Suppose the agent discovers that passwordless login requires a new token storage path, but Exploration only retained the existing session middleware.

That is not just an implementation detail.

It means the allowed box is too small.

FST can block the work and send it back to Exploration:

scope expansion required:
token storage must be inspected and possibly modified

The next action is not "try harder." The next action is to expand or revise the accepted scope with user or policy approval where needed.

Build Failures Stay In Build

Some failures mean the scope is right, but the work package is incomplete.

Examples:

  • observable behavior changed but no verification was added
  • the agent changed a target but did not record the actual touch point
  • checks were run but the results were not recorded
  • implementation material is too vague to project later

Those failures should return to Build.

The agent can revise the work without reopening the whole context.

That keeps recovery focused.

Compose Failures Expose Real Conflicts

Some failures only appear when the proposed work is checked against the selected system world.

Examples:

  • two decisions answer the same question differently
  • a policy is violated
  • a verification targets an older behavior
  • the implementation conflicts with another change
  • a judged compatibility check is missing

This is where FST helps most.

The failure is not hidden inside a merge conflict or a vague test failure. It becomes a named reason the proposed world does not hold together.

The repair can then be specific:

  • revise the implementation
  • add the missing verification
  • ask the user to choose between decisions
  • record reviewer judgment
  • split the work into separate alternatives

Materialization Failures Stay Sink-Specific

Sometimes the work is coherent, but projecting it into a concrete target fails.

Examples:

  • the patch does not apply to the current workspace
  • the target path is not writable
  • a generator is unavailable
  • the sink base has drifted
  • a migration write mode needs approval

FST should record that as a materialization failure.
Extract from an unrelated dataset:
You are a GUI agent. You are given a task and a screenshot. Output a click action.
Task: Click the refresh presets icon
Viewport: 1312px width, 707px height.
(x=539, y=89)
That does not automatically mean the proposed work is wrong. It means this checked result was not successfully written into this sink.

That distinction matters because the repair may be to fix the sink, choose patch output, or rebase the materialization target rather than redesign the feature.
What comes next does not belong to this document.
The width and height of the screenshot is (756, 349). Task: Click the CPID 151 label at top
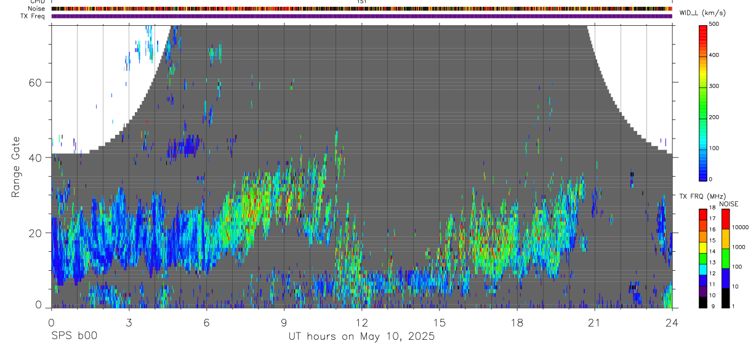click(362, 2)
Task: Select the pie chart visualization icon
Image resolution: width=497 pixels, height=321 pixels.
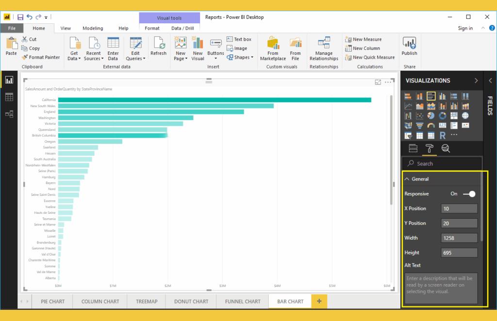Action: click(x=431, y=116)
Evidence Prevents False Recovery

A failed run can be dangerous if the next agent treats weak claims as facts.

For example:

The user approved the security exception.
The tests passed before.
The previous agent said token storage was in scope.

FST requires stronger records for gate-relevant claims.

If the approval, check result, or scope record is missing, the next run should not pretend it exists.

That is how recovery avoids building on imaginary progress.

The Practical Result

Recovering failed runs with FST means a failure can leave behind usable structure:

  • the context that was used
  • the scope that was allowed
  • the work that was attempted
  • the checks that passed or failed
  • the blocker that stopped progress
  • the exact place the work should return

The developer gets a repair path instead of a forensic exercise.

The user gets precise questions instead of vague apologies.

The agent gets a bounded next task instead of a broad instruction to try again.

That is how failed AI runs become progress instead of lost time.